冉苏苏脸上的讽刺意味很浓,刺得慕容雪鸢的眼生疼,闭上眼再度睁开,慕容雪鸢的眼却变得平静许多,“我不明白,你要做什么。我只想问,一个问题,裘闫在哪里?”
“你真以为是裘闫找你出来的?”冉苏苏好笑地看着慕容雪鸢,仿佛是个天大的笑话般。此起彼伏的笑声很刺耳,透着那股疯狂,让人不寒而栗。而慕容雪鸢本穿得本就不多,再加上被刚才的冷水一泼,整个人更是颤抖不已。
想起裘闫给自己发的那条短信,慕容雪鸢觉得自己真的是够笨的,一个署名什么也不怀疑,就那么自投罗。
冉苏苏的笑声持续了一会儿,这才停了下来,看着眼前的慕容雪鸢,看着她落魄的模样,心底也舒坦了许多,“你知道我为什么要带你来这里吗?”

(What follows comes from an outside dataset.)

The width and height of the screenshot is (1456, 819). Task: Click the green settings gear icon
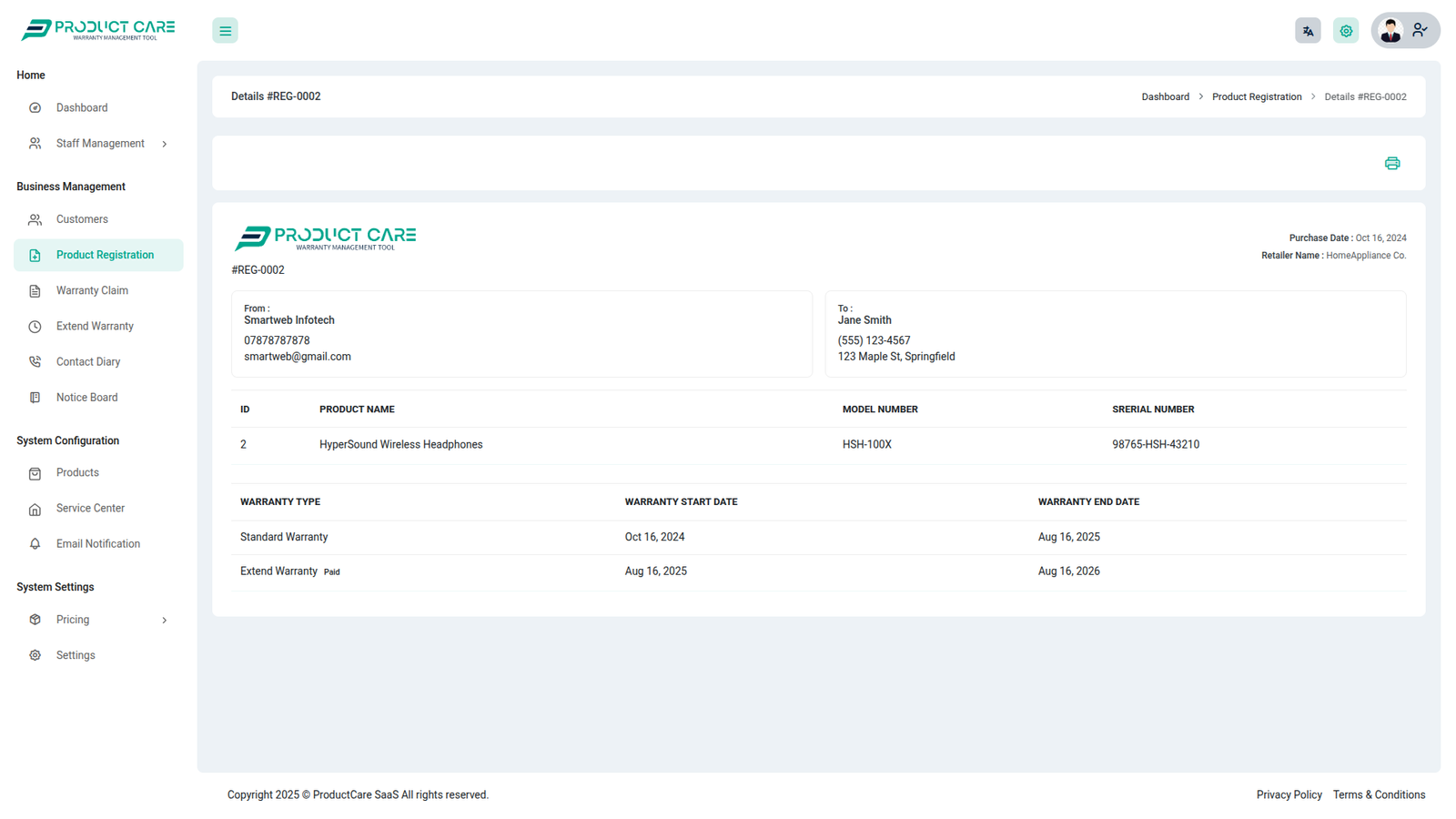point(1345,31)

淡淡看着眼前的冉苏苏,慕容雪鸢极小幅度地活动着自己的肌肉,不至于被冻僵,“为什么?”
“你这么聪明,怎么会不知道我是为什么把你带过来呢。”明显不相信慕容雪鸢的反问,但是冉苏苏也没有多在意这点,“我之所以让你到这个地方,自然是……想杀了你!”
充满杀气的话语从她的口说出,不是开玩笑,因为慕容雪鸢感觉到了那种森冷的感觉。只是……看着眼前的冉苏苏,慕容雪鸢的嘴角微微勾起,“我是问,为什么要带我来裘闫的地方,这里是他住的地方。”
因为慕容雪鸢话的淡然和眼底的些许怀念,冉苏苏的眼神再度变得危险了几分,“这里是我和闫住的地方,但是我很好奇,你是怎么知道的。”
没有无视冉苏苏的话,慕容雪鸢是个非常配合的人质,视线在眼前的家具上游走,眼底闪过一抹温情,“因为这里,和当年我们住的地方,一模一样。”
直到现在,冉苏苏才知道,为什么当初她无论说什么,裘闫都执着地要这样摆设家具。明明空间不小,但是他宁愿空着一些地方,也要将所有的家具摆在固定的位置。
原来,一切的一切,都是因为……紧咬着贝齿,冉苏苏从来没有这么恨过。她为了他,放弃了所有,甚至帮着他做任何的事情,但是他却始终不肯接受自己。
如果不是自己,他能有今天吗?裘闫,你这个忘恩负义的东西!心底恨不得将裘闫千刀万剐,但是现实,她却不会对他做任何的事情,所以这一切,她只能跟慕容雪鸢算。
“慕容雪鸢,这次,不管是谁,也救不了你。”恶狠狠的话语在她的耳边响起,慕容雪鸢却是苦涩一笑,不求饶不哭泣,“冉苏苏,你和裘闫的感情应该很好吧?不然,他就不会为了你放弃我了。我明明等了他那么久,尽管心底不承认,我还是等了那么久。裘闫是个好人,希望你们能幸福,至于你想对我做什么,我只能说,只要你不后悔,做什么都行。”
原本的阴狠在眼褪去,冉苏苏饶有兴致地看着眼前的慕容雪鸢,仿佛发现了新玩具般,“你想死?”
第三百零七章 逃生,付出代价
死吗?如果是那段时间她确实是,但现在……她更清楚,如果自己死了,会让爱自己的人伤心。所以,不管如何,她也一定要活下去。微敛神情,慕容雪鸢不动声色地让冉苏苏自以为是地去猜测。
“真让人意外,你这样的人,居然会想死。”冉苏苏语带嘲讽地说着,可不是嘛,在他们的圈子里,慕容雪鸢的家世不错,家人疼爱,她是个在保护和疼惜长大的女孩。
淡淡地看着眼前的冉苏苏,人就是那么不满足吧,明明得到了别人都渴望的东西,却又奢望着遥不可及的东西。慕容雪鸢也觉得自己是这样的,因为她明明比别人得到的更多,却也更奢望一些东西。